Im Labyrinth der Ringe bleibt nichts so, wie es ist: In dem runden Wege-Wirrwarr verschieben sich Mauern, verschwinden Gänge, tauchen plötzlich wieder auf - und das bei jedem Spielzug neu. In den geheimnisvollen Gängen befinden sich sieben Trolle, sieben Schätze und vier Fabeltiere. Gewinner des Spiels ist, wer als Erster sechs Schätze oder sechs Trolle gefunden hat. Um sie zu bekommen, müssen sich die Spieler geschickt durch das Labyrinth schlängeln. Das Labyrinth ist rund und besteht aus einem inneren, einem mittleren und einem äußeren Ring. Alle drei sind drehbar, wobei die Spieler selbst bestimmen, welche Ringe in welche Richtung drehen. Spannend wird es, wenn sich zwei Spieler mit Stein, Schere und Papier duellieren - dann hilft nur Glück.
Die Spieler stellen ihre Spielfiguren auf die Startfelder, die in alle vier Himmelsrichtungen zeigen. Insgesamt 18 Geheimniskarten liegen verdeckt auf einem Stapel. Auf ihnen sind wieder die Schätze, Trolle und Fabeltiere zu sehen. Die oberste Karte des Stapels wird aufgedeckt. Sie bestimmt, wohin die Spieler mit ihrer Figur ziehen müssen. Dann kann es losgehen - der jüngste Spieler beginnt, danach geht es reihum. Wer an der Reihe ist, muß sich einen Weg durch das Labyrinth bahnen. Dazu hat er drei Möglichkeiten: Erstens, er dreht die beiden äußeren Ringe des Labyrinthes um jeweils einen Punkt, zweitens, er dreht nur einen der äußeren Ringe um zwei Punkte oder drittens, er dreht den inneren beliebig weit und einen äußeren Ring um einen Punkt. Dadurch entstehen neue Gänge, andere verschwinden. Jetzt kann der Spieler seine Figur durch das Labyrinth ziehen, soweit er kommt. Trifft er auf den gesuchten Schatz, den Troll oder auf das Fabeltier, darf er sich die aufgedeckte Geheimniskarte nehmen. Gelangt er nicht dorthin, kann er versuchen, seinem Mitspieler eine Karte wegzunehmen. Dazu muß er auf das gleiche Feld kommen, auf dem der Spieler steht und ihn zu einem Duell herausfordern.

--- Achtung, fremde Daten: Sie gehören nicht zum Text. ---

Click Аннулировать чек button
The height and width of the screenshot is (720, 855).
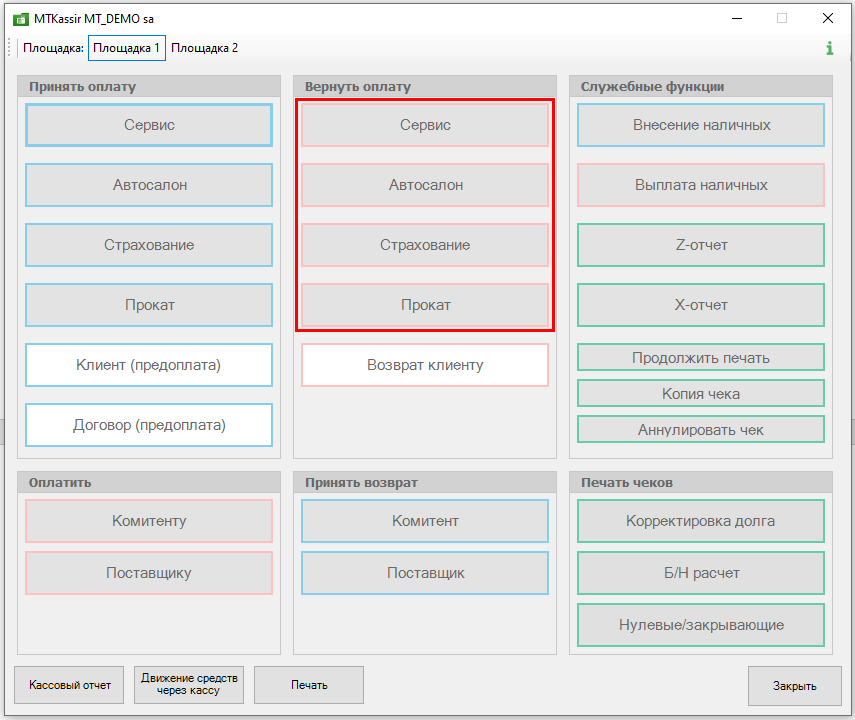coord(701,430)
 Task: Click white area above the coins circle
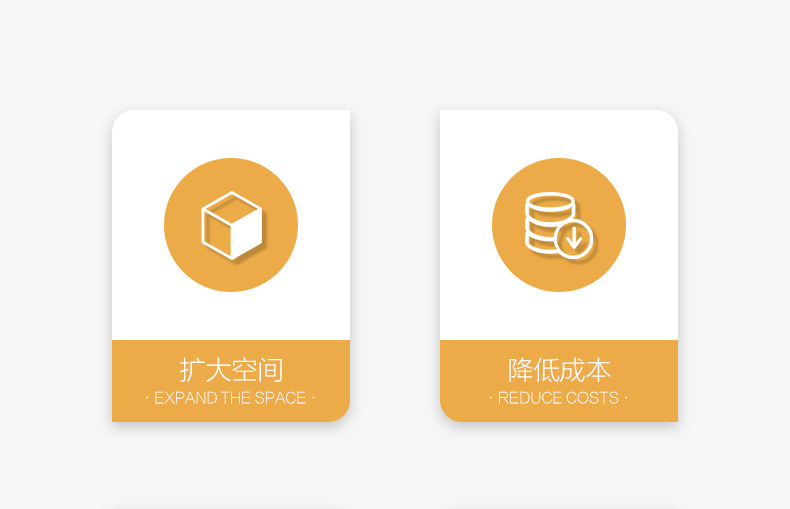tap(559, 134)
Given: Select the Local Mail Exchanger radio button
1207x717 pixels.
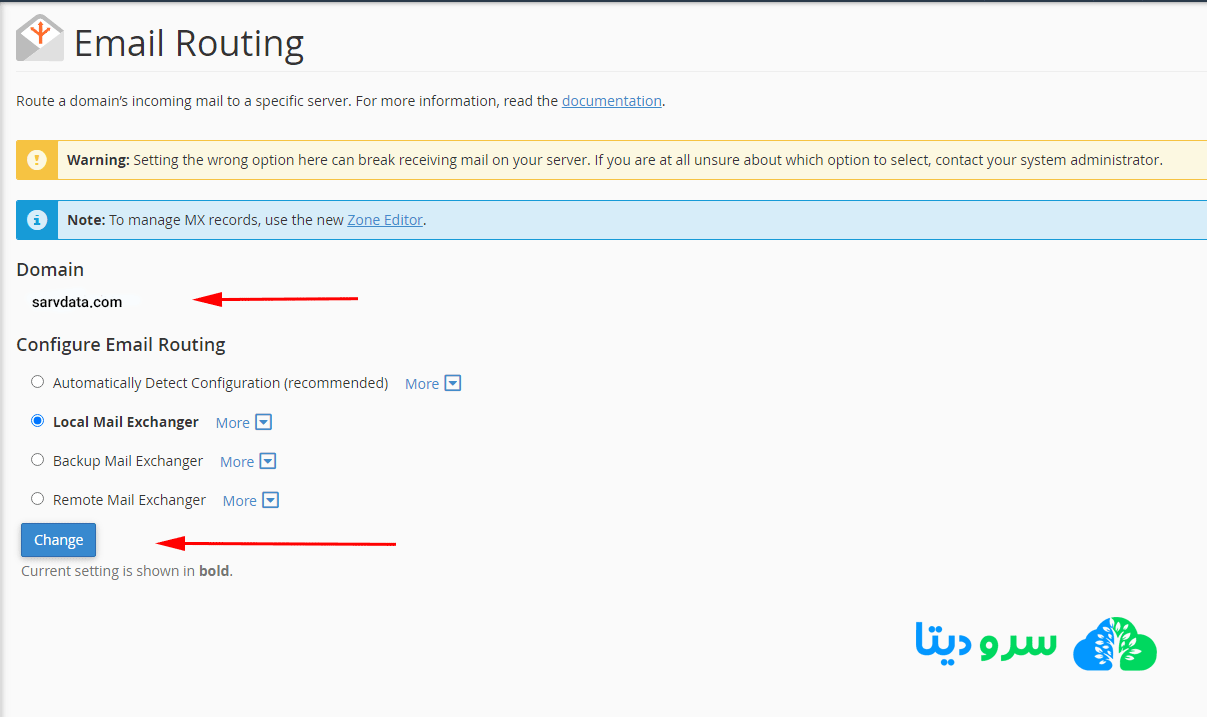Looking at the screenshot, I should [38, 421].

Kommt es zu einem Duell zwischen zwei Spielern, kann das Ziel unerwartet in weite Ferne rücken. Das Duell-Set jedes Spielers besteht aus einer kleinen Schere, einem echten Kieselstein und einem Stück Papier. Fordert ein Spieler den anderen heraus, nehmen beide versteckt einen der drei Gegenstände in die Faust und legen diese geschlossen auf den Tisch. Dann öffnen beide gleichzeitig ihre Faust. Wie im bekannten Knobelspiel gewinnt der Stein gegen die Schere, die Schere gegen das Papier und das Papier gegen den Stein. Hat der Verlierer des Duells nicht die gewünschte Karte, kann er dem Sieger auch keine abgeben - Pech für den Herausforderer. Heikel wird es, wenn sich dieser um mehrere Karten duellieren will. Dann kommt der Würfel ins Spiel: Die Augenzahl bestimmt die Anzahl der Karten, um die geknebelt wird. Auch hier gilt: Hat der Verlierer keine der gewünschten Karten bzw. nur weniger als gefordert, bekommt der Gewinner entweder keine oder nur die, die der Verlierer hat. Dann ist der nächste Spieler an der Reihe.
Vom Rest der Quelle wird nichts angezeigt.